Phase 5 — Optional deep-fidelity and fallback vectors
Wire interception (D) for the exact system prompt / thinking where an operator wants it, and the multiplexer screen-scrape (F) last-resort tier sharing Capsule's DamageGrid layer with the agent runtime status authority. Both opt-in and redaction-aware.
Non-goals for V1
Named so later work has a home and V1 stays small:
- Forking / branching a conversation (git-style divergence from a past turn). Future.
- Change attribution — linking each turn to the files/diffs it produced. The user wants this eventually ("what changed, what produced it"); V1 captures only what was said and shown.
- Semantic / vector search. V1 is index + keyword. Semantic retrieval waits until there are enough captured conversations to evaluate quality, aligned with the persistent storage layer memory direction.
- Cross-agent
@threadinjection (Amp-style referencing another conversation inside a live prompt). The MCP read surface is the precursor; the injection UX is future. - Cloud sharing / team sync. Local-host-first; the record schema should keep stable ids and provenance so sync is possible later, but it is not in scope.
- Orchestration.
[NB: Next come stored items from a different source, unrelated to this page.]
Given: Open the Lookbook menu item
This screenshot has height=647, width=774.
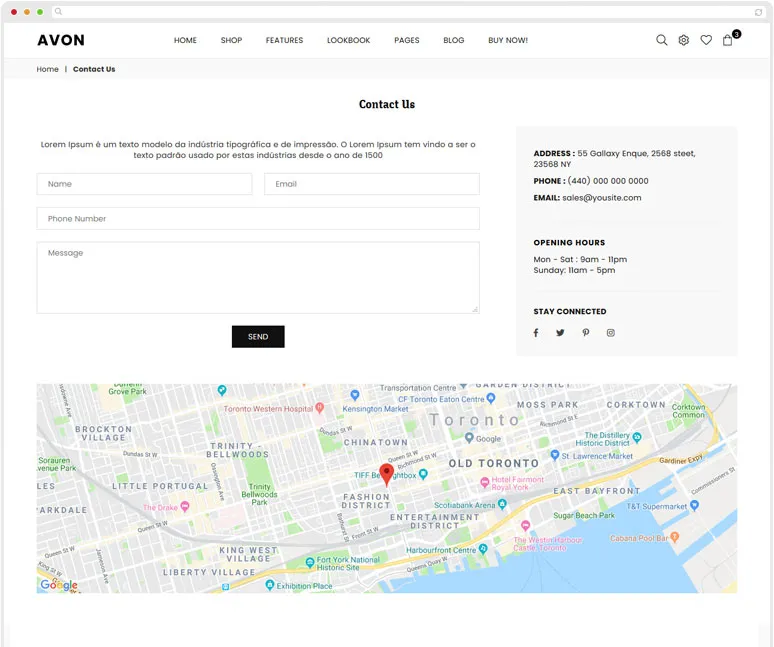Looking at the screenshot, I should (x=348, y=40).
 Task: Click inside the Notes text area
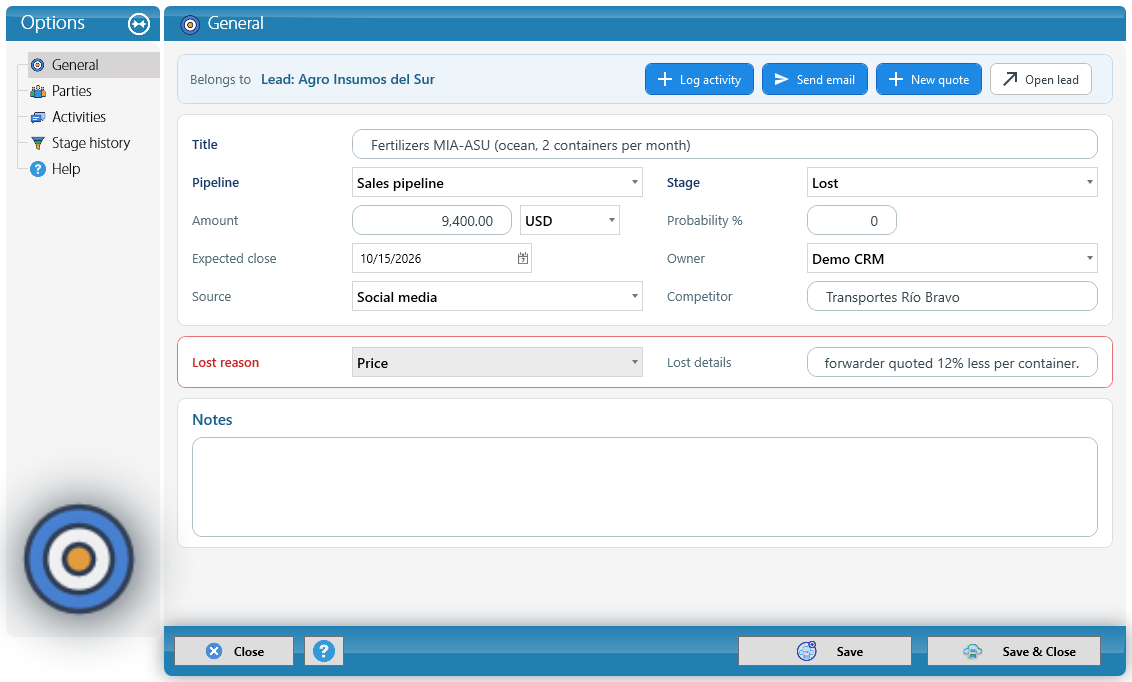645,487
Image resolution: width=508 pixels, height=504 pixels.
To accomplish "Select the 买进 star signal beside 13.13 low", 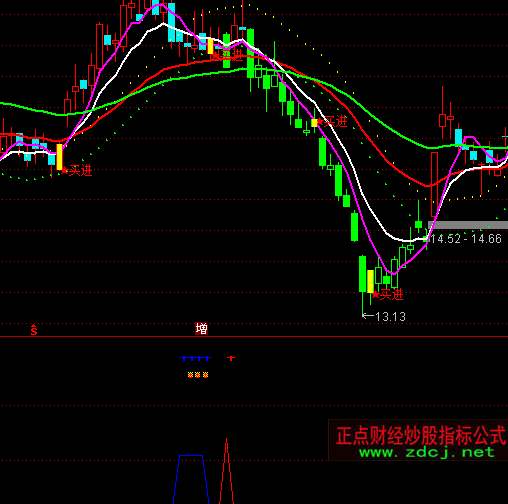I will pos(389,294).
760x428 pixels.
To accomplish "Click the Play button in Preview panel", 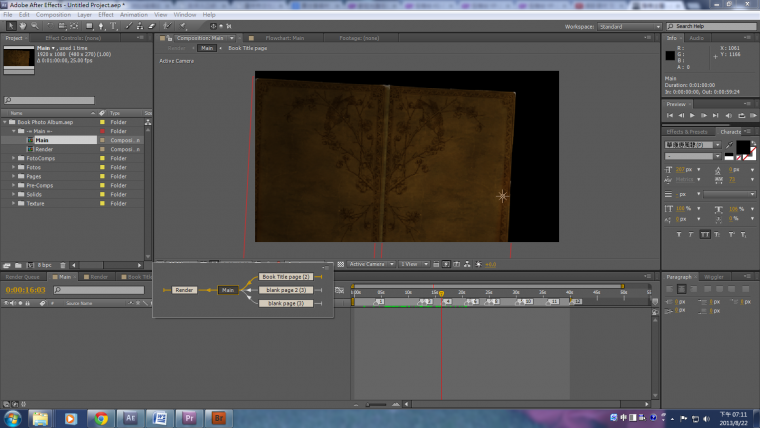I will coord(692,115).
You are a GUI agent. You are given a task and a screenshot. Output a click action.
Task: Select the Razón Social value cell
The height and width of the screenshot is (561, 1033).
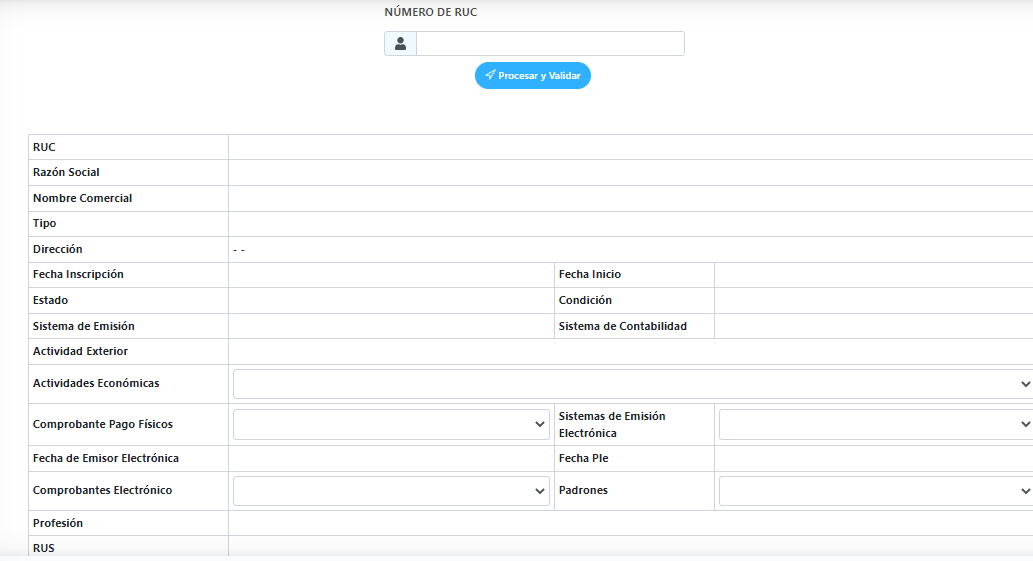(x=630, y=173)
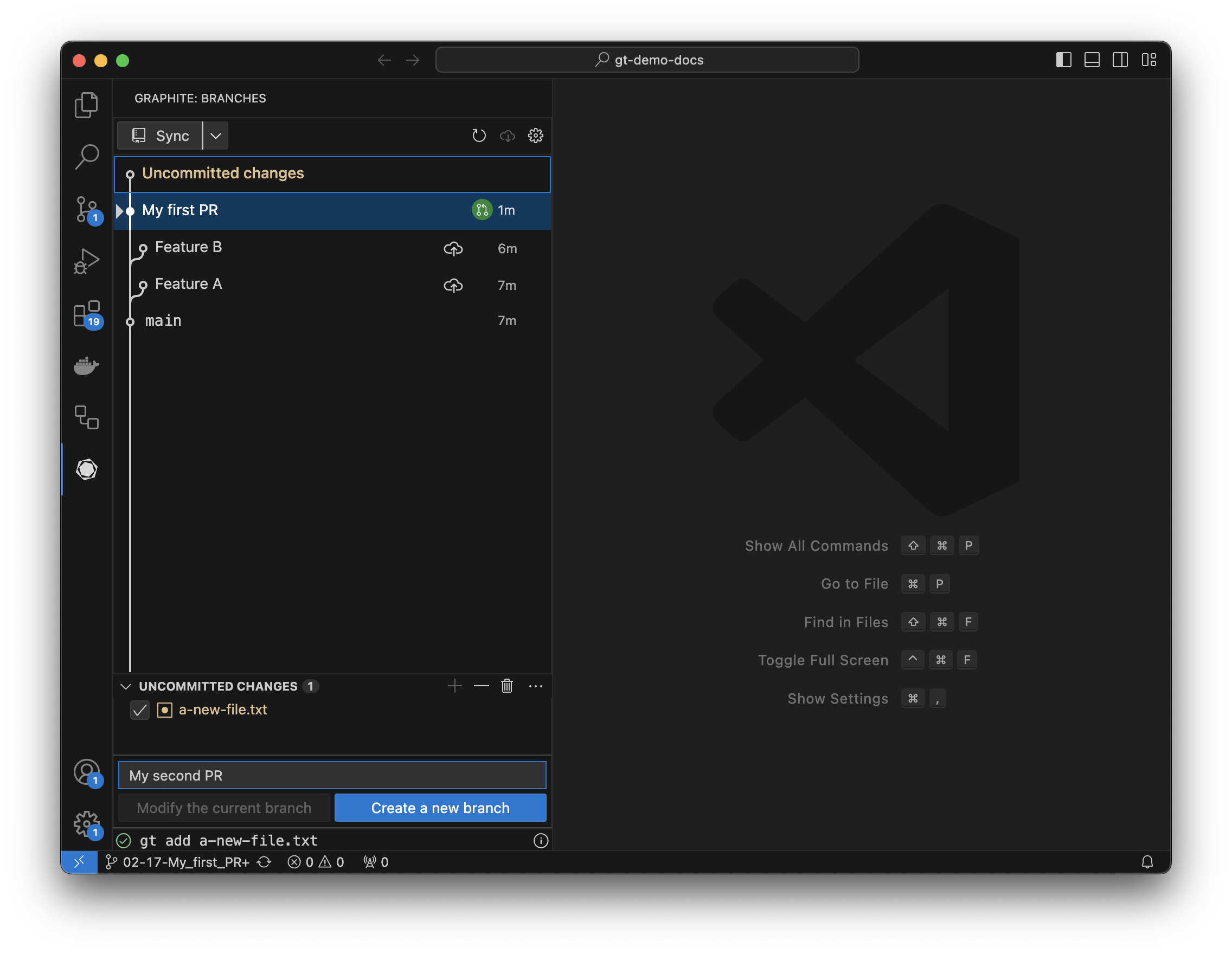Toggle the checkbox next to a-new-file.txt
1232x954 pixels.
pyautogui.click(x=139, y=710)
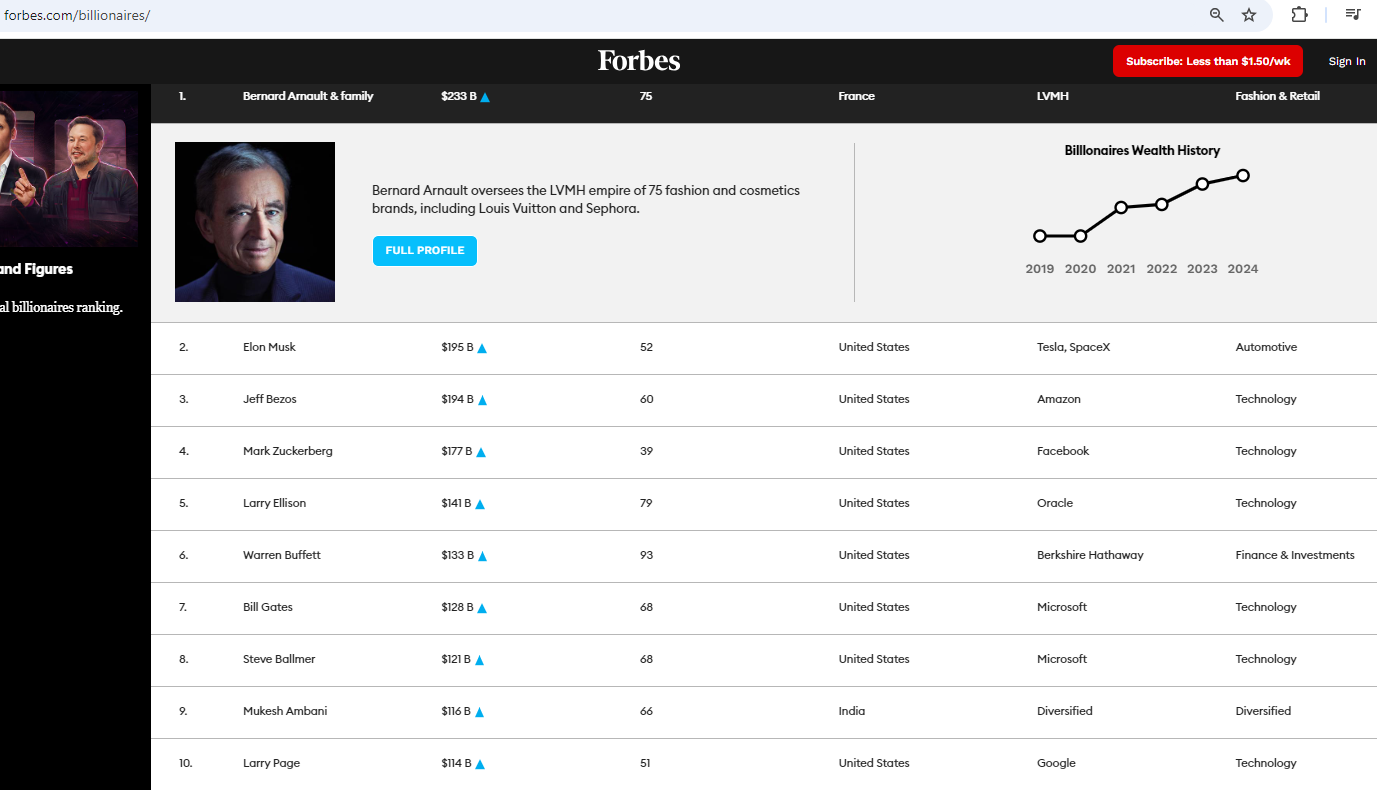
Task: Select the 2024 data point on wealth chart
Action: [1243, 175]
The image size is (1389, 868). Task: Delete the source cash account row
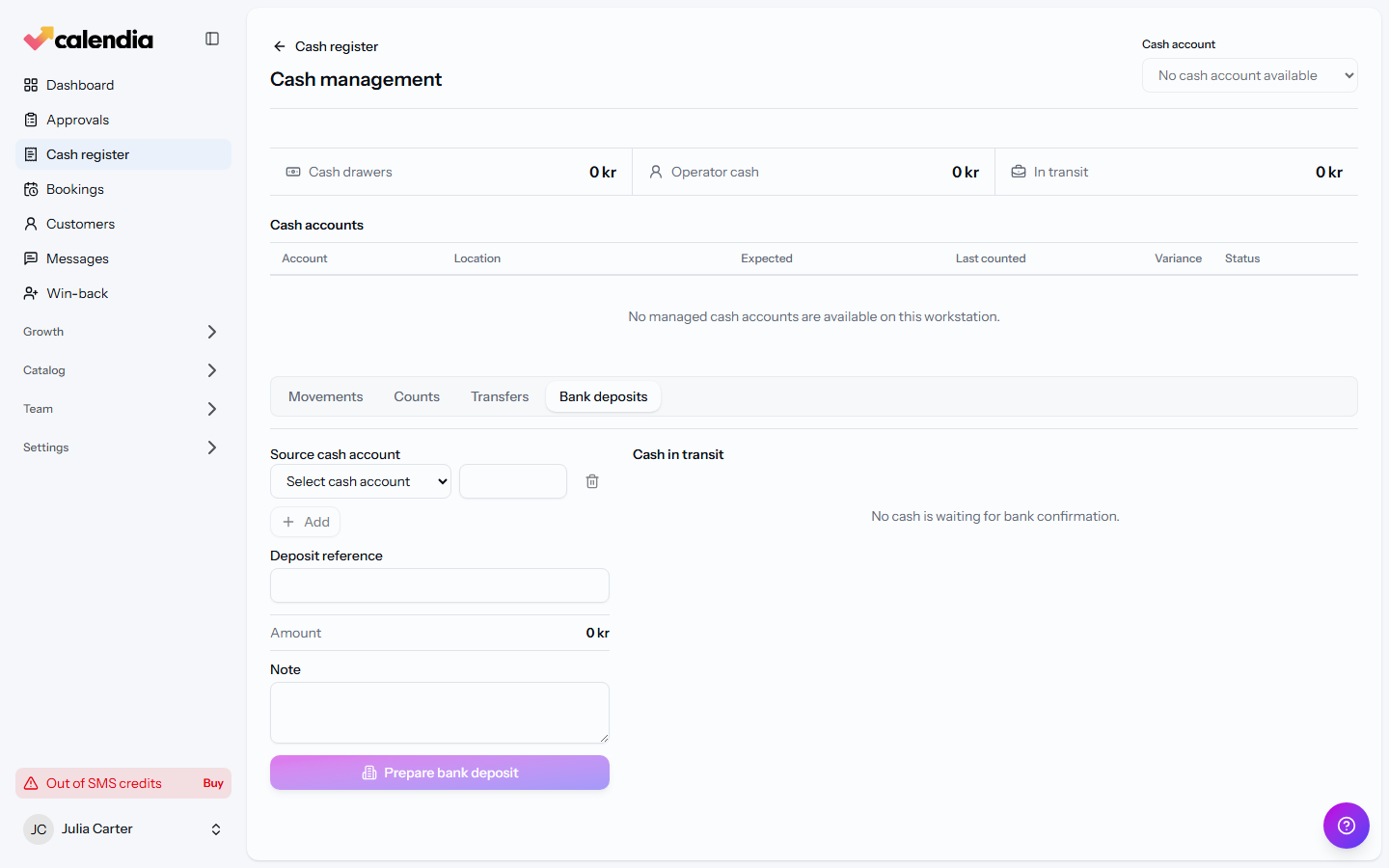point(592,481)
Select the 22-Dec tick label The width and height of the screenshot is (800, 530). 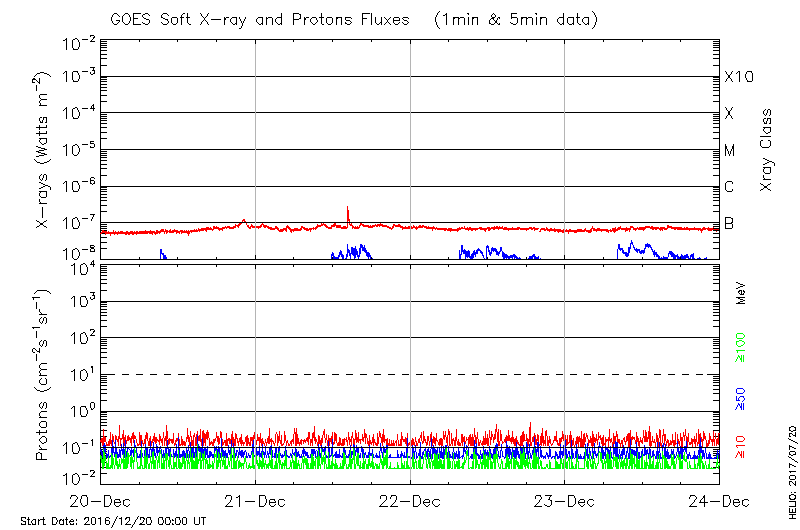tap(410, 500)
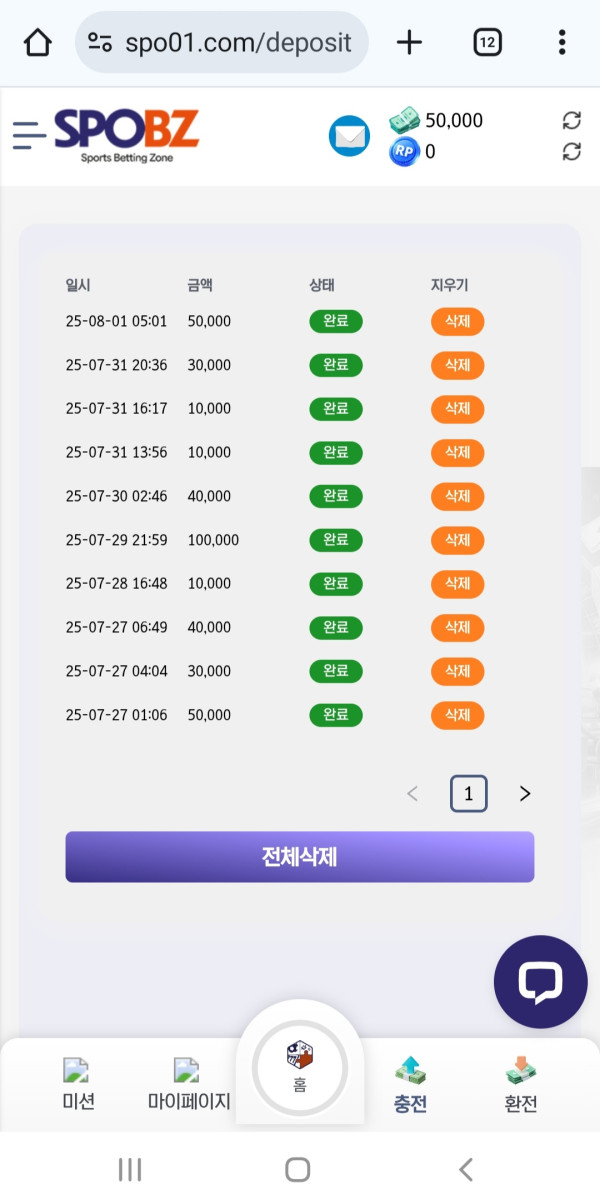This screenshot has height=1204, width=600.
Task: Tap the browser home icon
Action: 37,42
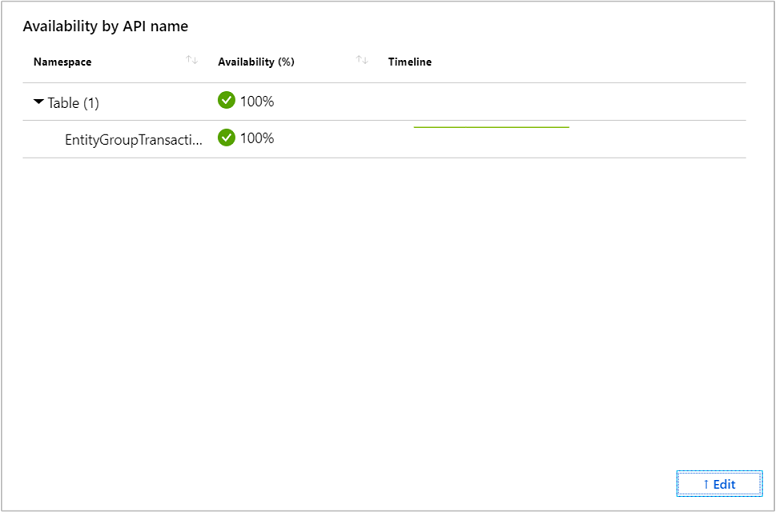
Task: Select the Table (1) row label
Action: 73,103
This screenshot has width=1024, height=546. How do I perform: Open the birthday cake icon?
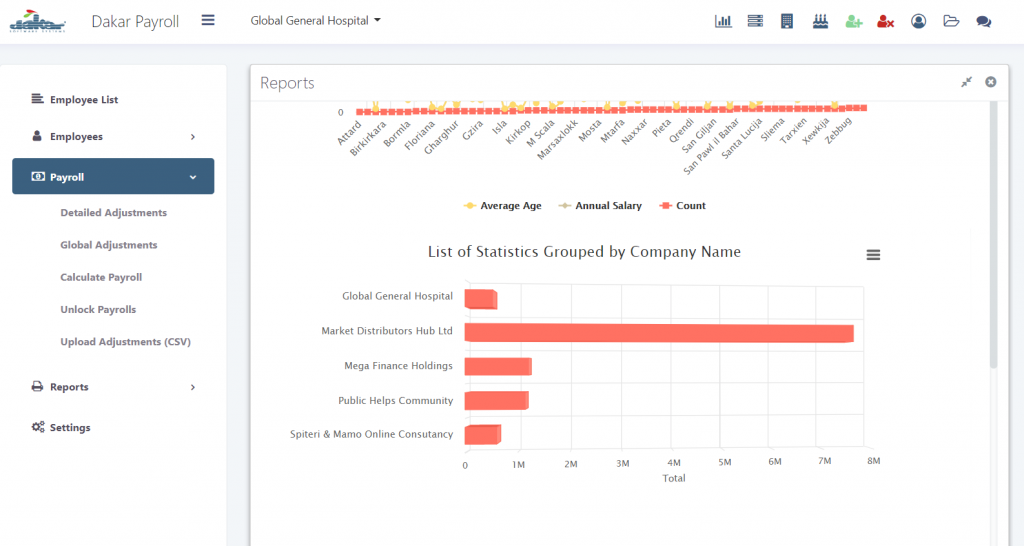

Déjà Vu provides the read surface a future orchestrator consumes (see Agent workflow orchestration); it does not schedule or drive agents.
Open questions
| Question | Current stance |
|---|---|
| Protobuf vs JSONL as the canonical store? | Protobuf for compactness + schema, per operator preference; JSONL is the documented fallback if codegen cost outweighs the benefit for V1. Decide in an ADR. |
| Déjà Vu-private index vs a table in the persistent storage layer? | Prefer reusing the persistent storage layer once it lands; ship a small private SQLite index first if Déjà Vu moves earlier. |
| Workspace-scoped vs instance-scoped archive? | Workspace-scoped under ~/.jackin/data/deja-vu/<workspace>/ so it survives per-instance purge — the explicit requirement. Instance and date are sub-keys, not the top key. |
| Is reading the agent's native session file durable given vendors call the format internal? | Treat it as the primary vector but pair unstable-format agents (Codex explicitly) with a vendor-blessed vector (hooks / stream-json / OTEL) so a format change degrades rather than breaks capture. |
How is the Kimi kimi-code on-disk layout confirmed? | Verify live inside a running jackin' Kimi container (ls ~/.kimi-code/sessions/…); the shipped distribution may differ from both the documented kimi-code and the legacy Python kimi-cli trees. |
| Capture on every eject by default, or opt-in? | Lean opt-in-but-default-on per workspace, surfaced in the launch summary, so the safety net is real without being a silent host write. |
| Do we capture tool calls/diffs/thinking in V1? | Capture them when the native source provides them for free; never block the must-have (prompts + visible answers) on them. Thinking and the model-facing system prompt need vector D and are deferred to Phase 5. |
| Should the screen-scrape fallback and the status authority share one screen-reading layer? | Yes — both read Capsule's GridSnapshot; build one reusable screen-extraction layer rather than two. |
Related roadmap items
- Session keep and resume — the shipped mechanism that already restores agent conversation history onto the host; Déjà Vu's primary capture source.
- Persistent storage and workspace memory layer — the index/DB home Déjà Vu should reuse, and the cross-agent memory direction it complements.
- Terminal observation and automation — owns the PTY/
DamageGridread APIs and opt-in recording the screen-scrape fallback would build on. - Agent runtime status authority — the herdr-inspired status work; shares Capsule's screen-reading substrate and the "structured signals first, screen last, never trust scrollback as authority" discipline.
- Multi-runtime support — the five-runtime model whose per-agent extraction surfaces the providers normalize.
- Host bridge — the host-mediated MCP surface the agent-facing read tools plug into.
- jackin' daemon — the future long-running host process that could own periodic/live capture.
- Agent workflow orchestration — future consumer of the captured-conversation read surface.